Output all of the records word for word and drop the images.
#####
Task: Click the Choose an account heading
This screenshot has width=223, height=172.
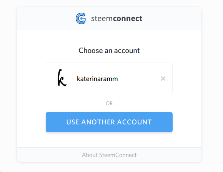Action: coord(109,51)
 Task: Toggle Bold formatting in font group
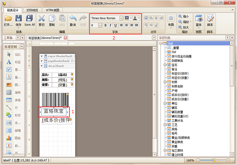pyautogui.click(x=105, y=25)
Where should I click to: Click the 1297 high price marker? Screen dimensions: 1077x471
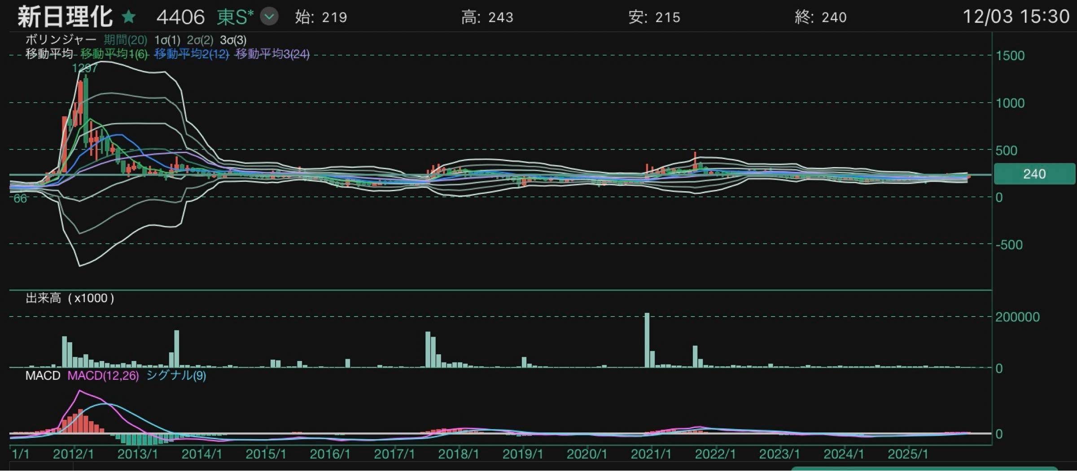[84, 68]
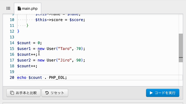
#####
● Reply
Task: Click the Choose an account heading
This screenshot has width=223, height=172.
Action: coord(109,51)
 Task: Toggle Bold formatting in font group
pyautogui.click(x=105, y=25)
Where should I click to: Click the 1297 high price marker? Screen dimensions: 1077x471
[84, 68]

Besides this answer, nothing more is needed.